= Objetivo da tarefa =
Prossiga o relato sobre a despedida de Ana Maria a partir da última frase apresentada.

= Texto em estudo =
========
NO PASSADO, HÁ QUATRO ANOS.
É impossível, hoje, três de novembro de 2024 não me lembrar que, neste mesmo dia no ano de 2020, a minha companheira de longa caminhada, nos meus braços, se despediu de mim e da vida.
Era um fim de tarde mais ou menos às 19:30 horas quando cheguei no Hospital de Clínicas para levar-lhe um livro de Palavras Cruzadas e uma caneta esferográfica que ela insistiu, para que eu e mais ninguém, lhe levasse...
Entregando-lhe a encomenda ela me deu um abraço e um beijo e disse que iria tomar um banho.
A enfermeira, solícita e atenciosa quis levá-la, mas ela respondeu agradecendo e dizendo que iria de braço comigo.
E assim fomos, ela passou pela rouparia pegou uma roupa hospitalar limpa e se dirigiu ao banheiro que ficava no mesmo andar da enfermaria em que se encontrava.
Ligou o chuveiro e tomou um demorado banho.
Terminando, secou-se com total segurança, mas quando passou a toalha na diagonal em suas costas me disse: Não estou bem, mas não fala para ninguém e soltando a toalha abriu os braços e os colocou sobre meus ombros dando-me um grande abraço, como costumava, sempre fazê-lo.
Senti seu corpo perdendo as forças e chamei as enfermeiras que, em segundos, estiveram junto comigo, já trazendo uma maca.
Soltaram-na dos meus braços e a colocaram na maca, cobrindo-a com um lençol branco e, em disparada, tomaram o rumo do corredor e chamaram um elevador.
Entrei junto, no elevador, e fui ao seu lado agarrando a sua mão e quando o elevador parou e abriu a sua porta, estávamos no andar da UTI, onde a maca, carregando-a, entrou.
Eu fiquei sentado em um banco defronte a porta.
Não sei quanto se passou, mas para mim, pareceu-me que foram horas.
Até que de repente a porta abriu-se e um jovem médico dirigiu-se a mim, sentou-se ao meu lado e com uma voz profissional mas truncada, por emoção, me disse: lamento, meu senhor, mas não pudemos fazer nada. A dona Ana Maria, já chegou na UTI, sem vida, pois teve uma parada cardíaca muito forte e não resistiu.
========
= Registros extraídos =
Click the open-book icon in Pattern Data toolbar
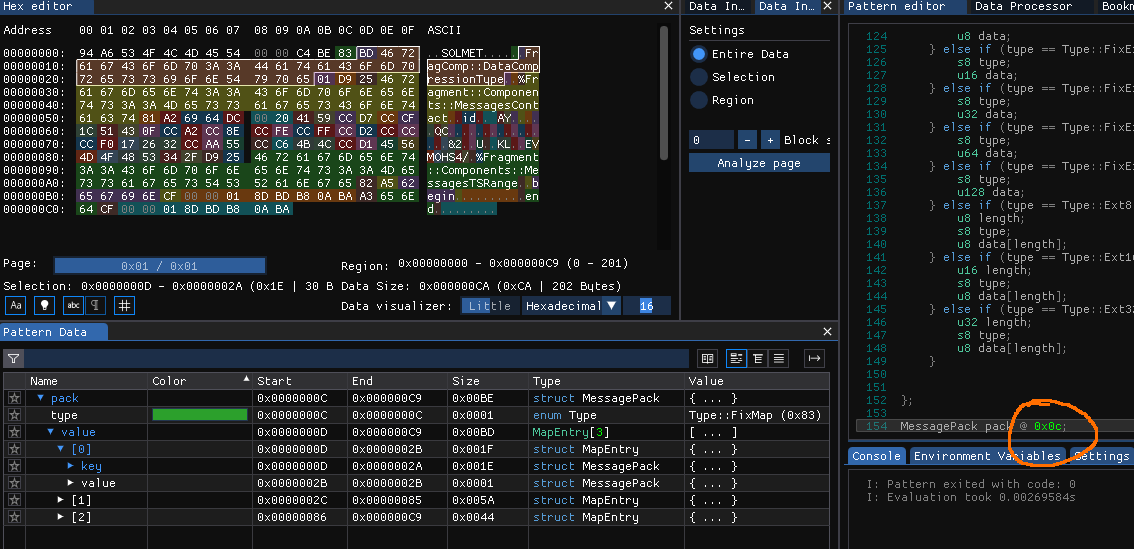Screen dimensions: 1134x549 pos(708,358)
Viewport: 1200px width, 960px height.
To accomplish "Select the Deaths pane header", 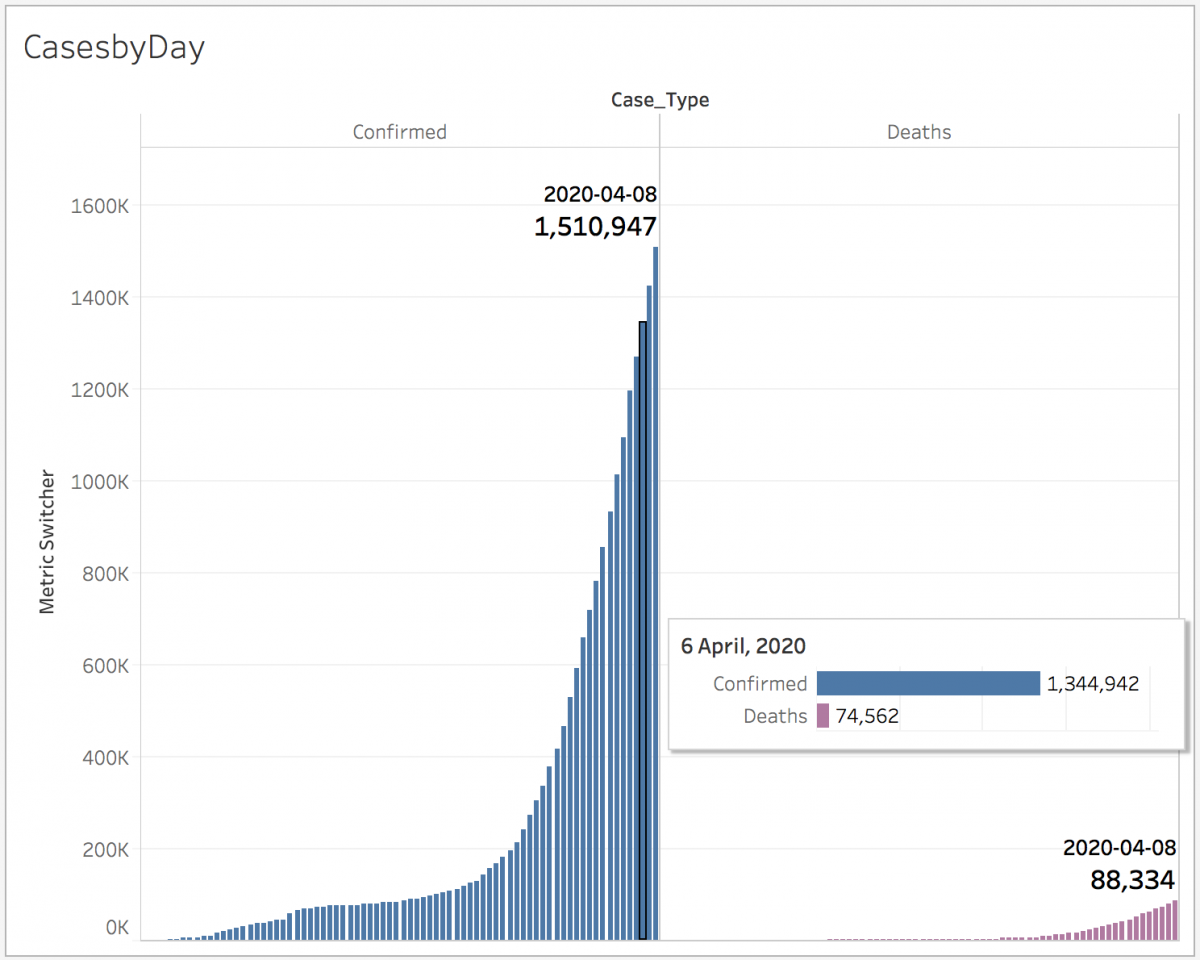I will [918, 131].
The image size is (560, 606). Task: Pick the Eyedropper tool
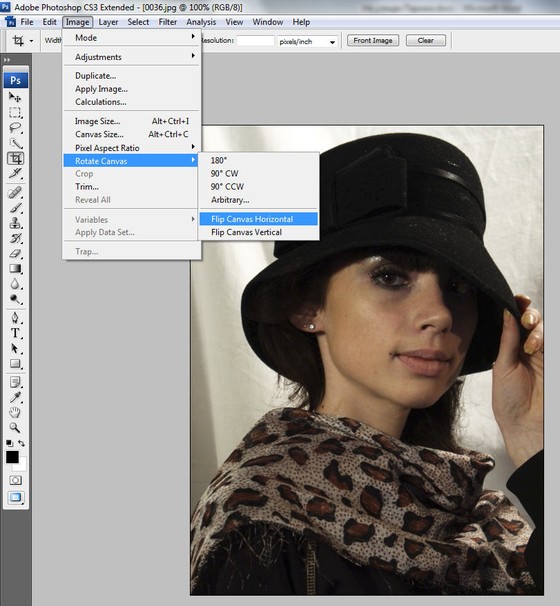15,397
========
= Resposta à tarefa =
Fiquei em profundo silencio e, entre soluços, apertei sua mão e não disse nada.
Levantei-me do banco e tomei o elevador e desci para o térreo onde estavam meus filhos.
Não sei como consegui dar-lhes a notícia e nem sei o que falei.
Só sei que daquela noite em diante o meu coração e a minha alma foram tomados de profunda tristeza e de profunda dor.
Senti que tinha ficado menor e mais só.
E, agora, uma imensa saudade e um sentimento de ausência que não tem limites, têm me acompanhado nos dias e nas noites de minha solidão.
A sua lembrança e a lembrança da vida que vivemos estarão sempre comigo.
Às vezes, me parece que estamos juntos, na mesa de algum bar imaginário ou na Banca do Moacir- na areia da Praia de Capão Novo-ela dando as suas risadas e nós tomando uma Polar Export supergelada e eu lhe dizendo os versos do poema, profético, que um dia lhe fiz e que nunca me cansarei de repeti-lo na esperança de que, de algum lugar, ela possa ouvi-lo:
VISITA
Chegastes em minha vida,
como uma brisa mansa
após um temporal pampiano...
e desde então minhas manhãs são claras,
meus dias têm muitos sóis
e minhas tardes se tingem de mil cores
para saudar os meus crepúsculos.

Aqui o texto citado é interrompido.